Atop a 15-meter brick tower -- an extant fragment of the city wall that once encircled all of Beijing -- bronze instruments point at the sky. Armillary spheres, quadrants, celestial globes: they have been here in one form or another since 1442, when the observatory was completed during the Ming dynasty. What makes this place remarkable is not just its age, but the layers of civilization encoded in its metal. Chinese astronomers built it. Jesuit missionaries rebuilt its instruments. Foreign armies looted them. And the governments of France and Germany eventually sent them back.
Chinese emperors were not casual about astronomy. As the "Son of Heaven," the emperor's legitimacy was intertwined with celestial phenomena -- eclipses, comets, and planetary movements carried political meaning, and accurate prediction was a matter of state. The observatory's predecessor dated to 1227, when the Jin dynasty transferred astronomical instruments from Kaifeng to Beijing. In 1279, Kublai Khan built a new observatory just north of the current site and appointed the brilliant polymath Guo Shoujing as its director. Guo designed instruments of remarkable precision for his era and calculated the length of a year to within 26 seconds of the modern value. When the Ming dynasty replaced the Mongol Yuan, the founding emperor moved these instruments to Nanjing. The Yongle Emperor later had them copied and sent back to Beijing, and in 1442 the present observatory was completed on the old city wall.
In the mid-17th century, the observatory's history took an unexpected turn. Jesuit missionaries, who had traveled to China seeking converts, discovered that their European astronomical training gave them an advantage in the one arena where accuracy was a matter of imperial prestige. When the Jesuit Ferdinand Verbiest won a public astronomy contest -- correctly predicting celestial events that Chinese court astronomers could not -- the emperor awarded him complete charge of the observatory. In 1673, Verbiest supervised the construction of new instruments incorporating European astronomical advances. The heavy bronze armillary spheres and celestial globes that visitors see today are largely the product of this Jesuit intervention, a strange collaboration between Catholic missionaries and Confucian court culture, each using the other for purposes the other barely understood.

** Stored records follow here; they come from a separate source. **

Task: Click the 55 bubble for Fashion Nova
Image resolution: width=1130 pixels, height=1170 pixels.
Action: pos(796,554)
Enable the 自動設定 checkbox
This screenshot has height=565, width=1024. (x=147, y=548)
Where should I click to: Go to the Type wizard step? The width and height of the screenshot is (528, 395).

The observatory's instruments survived centuries of dynastic change only to be seized during one of Beijing's darkest chapters. In 1900, during the Boxer Rebellion, members of the Eight-Nation Alliance looted the bronze instruments, dividing them between French and German troops. The instruments traveled to Europe as war trophies. The story might have ended there, but as World War I drew to a close, diplomatic pressure and the terms of the postwar Versailles settlement compelled Germany to return its five instruments in 1921. France had actually returned its five instruments much earlier, in 1902. The homecoming was a rare instance of cultural restitution in an era that rarely practiced it. Some of the observatory's Ming-era instruments, however, never returned to Beijing -- they now reside at Purple Mountain Observatory in Nanjing.

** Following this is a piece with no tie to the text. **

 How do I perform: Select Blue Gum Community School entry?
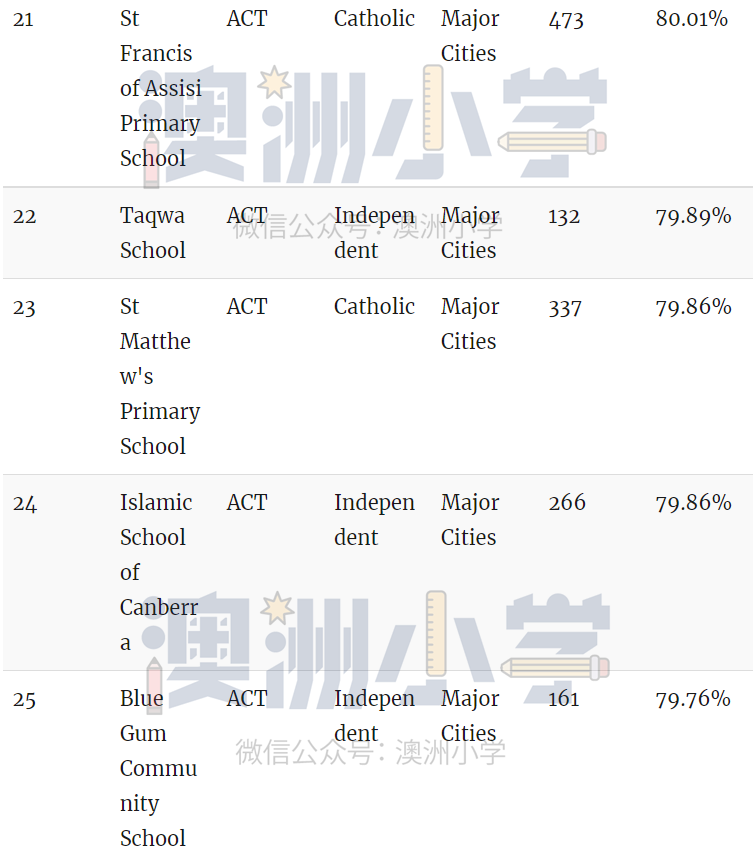click(158, 768)
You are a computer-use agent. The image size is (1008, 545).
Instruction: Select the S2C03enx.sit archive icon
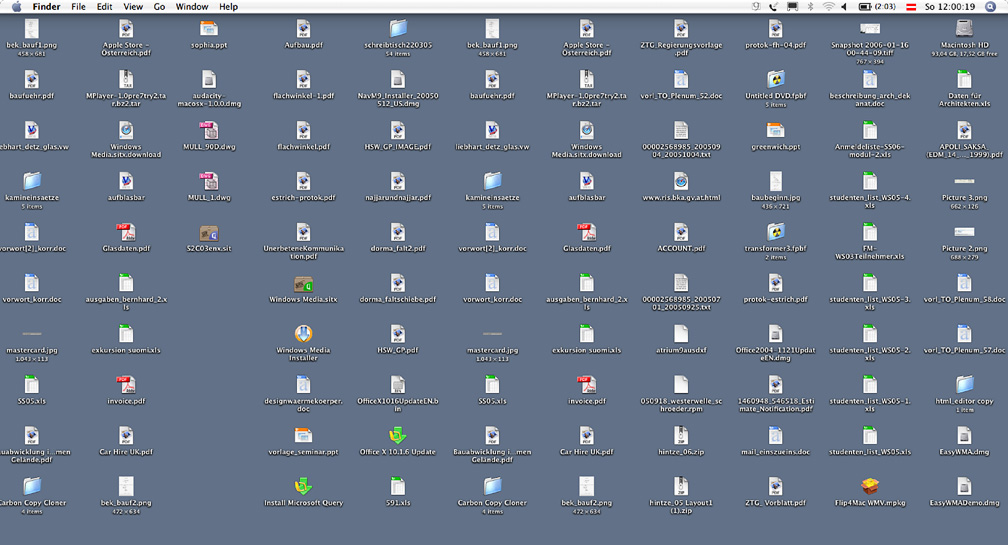coord(209,232)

What makes the observatory physically distinctive is its platform: the top of a section of the Ming-dynasty city wall that somehow survived the wholesale demolition of Beijing's fortifications in the 1950s. While most of the wall was torn down to make way for the 2nd Ring Road, this fragment endured because it served a purpose -- holding the observatory aloft. The result is a peculiar time capsule: visitors climb a 15th-century wall to examine 17th-century instruments designed by European missionaries for a Chinese emperor, all within sight of modern skyscrapers and subway stations. The observatory grounds cover 10,000 square meters and now function as a museum affiliated with the Beijing Planetarium. An early seismograph based on the design of Zhang Heng, the 2nd-century polymath, was once housed here as well, connecting the site to an even deeper tradition of Chinese scientific observation.
Located at 39.91°N, 116.43°E just south of Jianguomen in Dongcheng District. The observatory sits atop a visible section of preserved Ming-dynasty city wall near the Jianguomen interchange. Beijing railway station is nearby to the south. Best viewed at 2,000-3,000 feet AGL. Beijing Capital International Airport (ZBAA/PEK) is 12 nm to the northeast.